Tuohy was born on 2 April 1937 in Belfast. He attended Queen's University Belfast, where he learned to debate and acquired an interest in acting. In 1960, he appeared in Over the Bridge, a play written by Sam Thompson and directed by Jimmy Ellis. Later that year, Tuohy became the first Catholic broadcaster for BBC Northern Ireland.

Tuohy moved to London in 1964 to work for the new BBC2. At the channel's launch that April, he was scheduled to be the first face on air. However, there was a power failure on the opening night and newsreader Gerald Priestland was briefly seen before the transmission was aborted and the official launch postponed until the day after. The opening broadcast began with a shot of a burning candle and Tuohy then blowing it out.

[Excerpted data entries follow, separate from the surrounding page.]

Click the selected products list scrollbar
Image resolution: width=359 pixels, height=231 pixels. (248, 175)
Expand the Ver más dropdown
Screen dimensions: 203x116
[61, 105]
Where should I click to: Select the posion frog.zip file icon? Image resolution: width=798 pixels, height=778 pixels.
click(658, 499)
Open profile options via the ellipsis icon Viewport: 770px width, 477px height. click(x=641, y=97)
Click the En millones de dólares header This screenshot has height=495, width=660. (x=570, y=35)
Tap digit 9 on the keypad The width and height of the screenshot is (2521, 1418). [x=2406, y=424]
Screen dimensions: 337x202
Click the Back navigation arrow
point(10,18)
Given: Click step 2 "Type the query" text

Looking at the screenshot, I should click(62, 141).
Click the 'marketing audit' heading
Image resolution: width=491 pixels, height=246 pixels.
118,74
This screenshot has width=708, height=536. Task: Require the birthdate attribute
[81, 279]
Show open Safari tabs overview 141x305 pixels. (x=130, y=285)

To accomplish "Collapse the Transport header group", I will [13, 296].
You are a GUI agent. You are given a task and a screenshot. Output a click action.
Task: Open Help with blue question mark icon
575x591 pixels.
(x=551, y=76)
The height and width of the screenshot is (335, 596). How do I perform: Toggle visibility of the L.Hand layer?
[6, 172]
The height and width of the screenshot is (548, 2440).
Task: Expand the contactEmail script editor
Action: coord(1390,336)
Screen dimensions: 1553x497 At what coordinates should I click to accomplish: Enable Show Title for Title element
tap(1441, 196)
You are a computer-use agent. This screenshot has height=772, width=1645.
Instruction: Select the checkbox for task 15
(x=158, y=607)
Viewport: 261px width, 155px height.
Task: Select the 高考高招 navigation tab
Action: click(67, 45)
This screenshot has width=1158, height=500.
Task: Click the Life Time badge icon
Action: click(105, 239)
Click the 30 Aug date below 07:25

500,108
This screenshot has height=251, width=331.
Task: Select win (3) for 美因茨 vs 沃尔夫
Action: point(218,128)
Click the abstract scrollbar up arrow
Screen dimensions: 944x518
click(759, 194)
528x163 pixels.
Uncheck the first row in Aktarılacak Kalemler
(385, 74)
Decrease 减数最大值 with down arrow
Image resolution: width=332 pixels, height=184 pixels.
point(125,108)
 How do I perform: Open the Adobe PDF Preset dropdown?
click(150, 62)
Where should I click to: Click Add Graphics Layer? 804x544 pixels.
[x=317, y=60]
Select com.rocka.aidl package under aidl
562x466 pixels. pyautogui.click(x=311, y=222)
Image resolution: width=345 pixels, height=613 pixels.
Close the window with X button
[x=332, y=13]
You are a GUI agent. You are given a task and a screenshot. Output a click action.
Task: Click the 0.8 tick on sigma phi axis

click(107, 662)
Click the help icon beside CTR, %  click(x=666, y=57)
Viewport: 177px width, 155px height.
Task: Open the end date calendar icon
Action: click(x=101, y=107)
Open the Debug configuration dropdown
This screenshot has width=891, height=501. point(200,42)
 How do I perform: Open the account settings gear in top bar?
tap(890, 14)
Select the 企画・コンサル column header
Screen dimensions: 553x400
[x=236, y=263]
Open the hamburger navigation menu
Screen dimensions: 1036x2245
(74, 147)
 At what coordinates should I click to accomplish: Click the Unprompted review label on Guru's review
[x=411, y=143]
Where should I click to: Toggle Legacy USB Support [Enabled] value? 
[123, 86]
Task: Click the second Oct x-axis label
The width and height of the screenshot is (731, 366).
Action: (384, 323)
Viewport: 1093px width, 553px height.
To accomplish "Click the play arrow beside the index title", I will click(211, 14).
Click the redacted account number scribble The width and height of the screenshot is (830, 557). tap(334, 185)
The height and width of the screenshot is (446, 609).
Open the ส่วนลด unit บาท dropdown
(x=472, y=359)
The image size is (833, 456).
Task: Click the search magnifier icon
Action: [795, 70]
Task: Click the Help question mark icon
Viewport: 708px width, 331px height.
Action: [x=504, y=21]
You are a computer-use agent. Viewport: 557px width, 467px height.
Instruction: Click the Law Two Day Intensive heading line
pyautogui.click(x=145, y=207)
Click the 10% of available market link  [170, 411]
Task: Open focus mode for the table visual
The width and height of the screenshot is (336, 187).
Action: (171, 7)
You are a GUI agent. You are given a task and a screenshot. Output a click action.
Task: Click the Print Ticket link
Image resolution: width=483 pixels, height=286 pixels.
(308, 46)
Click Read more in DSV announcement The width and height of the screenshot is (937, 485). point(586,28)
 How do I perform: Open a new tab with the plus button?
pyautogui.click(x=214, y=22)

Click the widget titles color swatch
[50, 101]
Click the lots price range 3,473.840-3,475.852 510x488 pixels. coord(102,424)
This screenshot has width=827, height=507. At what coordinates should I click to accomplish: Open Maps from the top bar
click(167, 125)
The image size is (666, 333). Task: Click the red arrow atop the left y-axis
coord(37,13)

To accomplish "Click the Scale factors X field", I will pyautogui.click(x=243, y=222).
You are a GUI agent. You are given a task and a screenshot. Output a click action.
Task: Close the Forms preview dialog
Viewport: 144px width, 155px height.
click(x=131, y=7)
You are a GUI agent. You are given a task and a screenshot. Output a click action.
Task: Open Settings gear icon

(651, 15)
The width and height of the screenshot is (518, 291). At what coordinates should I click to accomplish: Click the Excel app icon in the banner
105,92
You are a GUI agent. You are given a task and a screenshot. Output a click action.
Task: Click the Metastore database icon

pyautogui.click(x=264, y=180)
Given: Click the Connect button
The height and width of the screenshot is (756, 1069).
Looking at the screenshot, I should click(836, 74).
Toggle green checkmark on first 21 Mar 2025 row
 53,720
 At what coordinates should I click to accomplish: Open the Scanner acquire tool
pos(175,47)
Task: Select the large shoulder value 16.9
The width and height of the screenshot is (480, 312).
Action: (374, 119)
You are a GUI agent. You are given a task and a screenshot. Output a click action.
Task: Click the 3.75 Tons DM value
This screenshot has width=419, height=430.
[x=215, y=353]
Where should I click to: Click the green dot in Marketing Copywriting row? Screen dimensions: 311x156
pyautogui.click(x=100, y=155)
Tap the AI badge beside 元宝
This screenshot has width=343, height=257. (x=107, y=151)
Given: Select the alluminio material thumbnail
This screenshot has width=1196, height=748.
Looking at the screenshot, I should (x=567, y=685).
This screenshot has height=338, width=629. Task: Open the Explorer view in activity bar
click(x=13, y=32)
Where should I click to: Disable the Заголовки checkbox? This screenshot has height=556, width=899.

Tuohy participated in several of the BBC's current affairs programmes of the 1970s, including Tonight and
the long-running Panorama. After moving to Thames Television, he was a reporter and presenter for This Week (and TV Eye, 1978–1986). He interviewed Margaret Thatcher in the lead-up to the 1979 general election. Communication specialist Geoffrey Beattie analysed the interview extensively in a work on patterns of interruption in conversation. During the 1990s, Tuohy was a newscaster for ITN, usually anchoring overnight bulletins and the ITV Morning News, and also worked on several documentaries.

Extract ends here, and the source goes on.